As a method of avoiding synchronous error detection for a bit stream input, a conventional technique proposed in Japanese Unexamined Patent Publication No. 60-246065 will be described next. In the method described in this proposal, if the synchronous signal has an error, another error detecting means locates and corrects the error. The gist of the contents of this conventional correction operation is as follows.
That is, an input synchronous signal from an input terminal is applied to a shift register by clocks. The shift register outputs the signal to a predetermined synchronous pattern coincidence circuit. If the synchronous signal has no error and exists in a correct position, an output terminal outputs a signal indicating that the synchronous signal is detected. Upon receiving the signal, a CRC arithmetic circuit is reset. Also, if data has no error, a CRC check terminal outputs a desired signal. An error flag signal is previously attached to the synchronous signal and applied from the input terminal to the shift register. If an error exists, correction processing is performed using the output from a circuit which is counting a signal in which the corresponding synchronous signal is detected. Therefore, if the synchronous signal pattern is entirely correct, synchronous detection can be performed only by using this pattern. If an error pattern with an error flag is present in a synchronous signal, detection is performed by taking account of the position from a CRC code. This prevents erroneous detection of a synchronous signal.
In the conventional decoding apparatus shown in FIG. 1, a synchronous signal is usually added to the head of a unit frame of a transmission bit stream, and a general approach is to allow the synchronous detector of the decoding apparatus to establish synchronization of that frame. However, if an error is generated in the synchronous signal due to, e.g., transmission, a synchronous error is produced by this error. Consequently, no frame decoding is performed, and error correction processing such as interpolation or muting is performed instead. This unavoidably degrades the quality of images and sounds.

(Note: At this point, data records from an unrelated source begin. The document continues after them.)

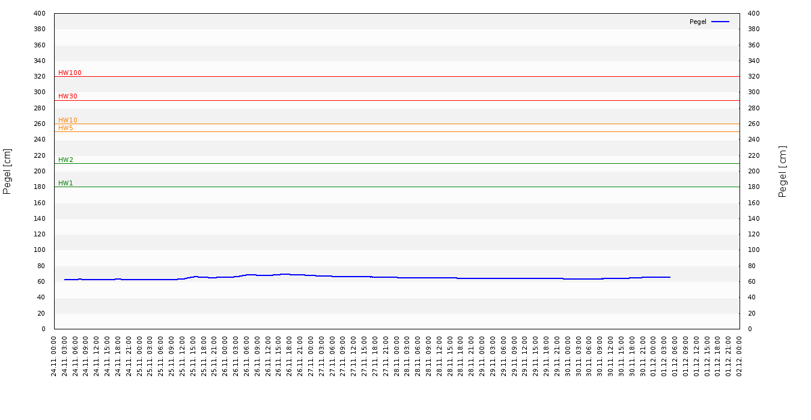Select the HW30 threshold label

(x=68, y=96)
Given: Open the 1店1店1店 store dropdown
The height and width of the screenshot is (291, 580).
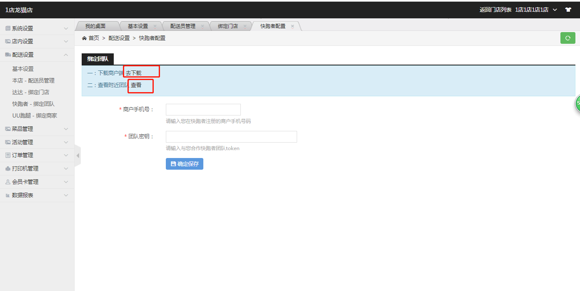Looking at the screenshot, I should click(x=537, y=10).
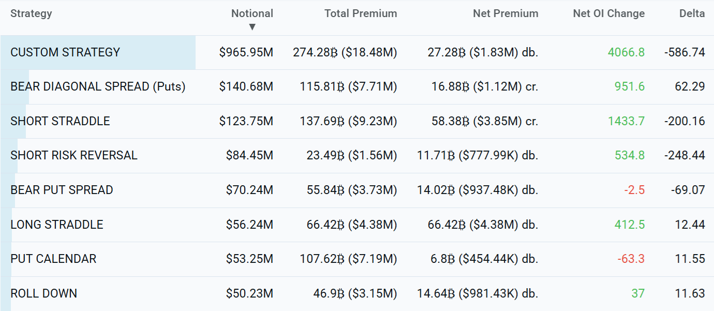Viewport: 714px width, 311px height.
Task: Select the BEAR PUT SPREAD row
Action: coord(62,190)
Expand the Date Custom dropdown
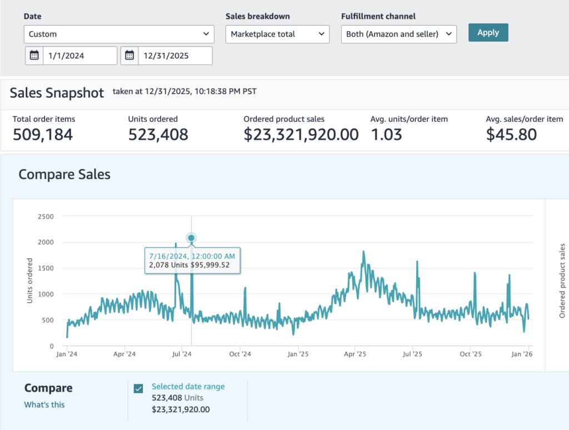 pyautogui.click(x=119, y=34)
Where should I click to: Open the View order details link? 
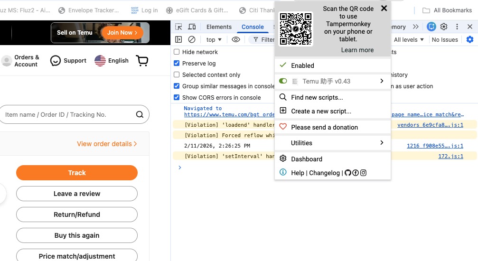[107, 144]
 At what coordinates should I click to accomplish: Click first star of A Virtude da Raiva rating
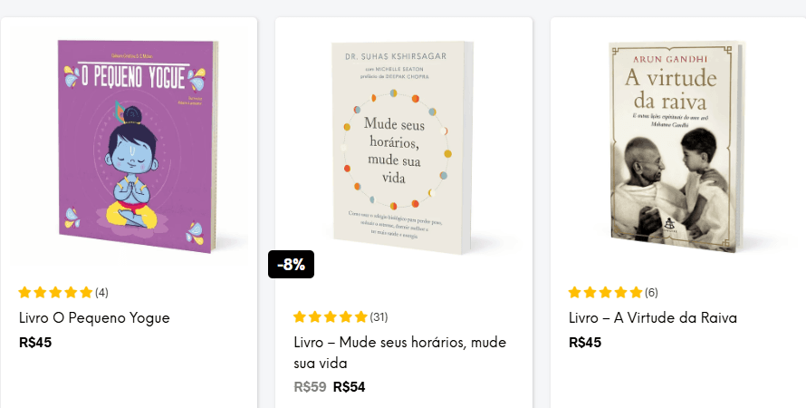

Also, the following is a drawback of the method proposed in Japanese Unexamined Patent Publication No. 60-246065 in which in order to prevent synchronous error detection, an error flag is added to a synchronous signal, and the synchronous signal is corrected on the basis of an error position found by the error flag to thereby avoid synchronous error detection. That is, in the processing of particularly signal compression systems such as MPEG, the compression rate is improved by, e.g., decreasing the rate of a transmission system or reducing the storage capacity of a storage system. Consequently, it is practically very difficult to add redundant error detection data, which can locate an error position, to a transmission bit stream. Accordingly, one can only use a means of adding data capable of detecting only occurrence of an error. Under these circumstances, it is impossible to satisfactorily correct the synchronous signal position even with the application of the technique proposed in Japanese Unexamined Patent Publication No. 60-246065.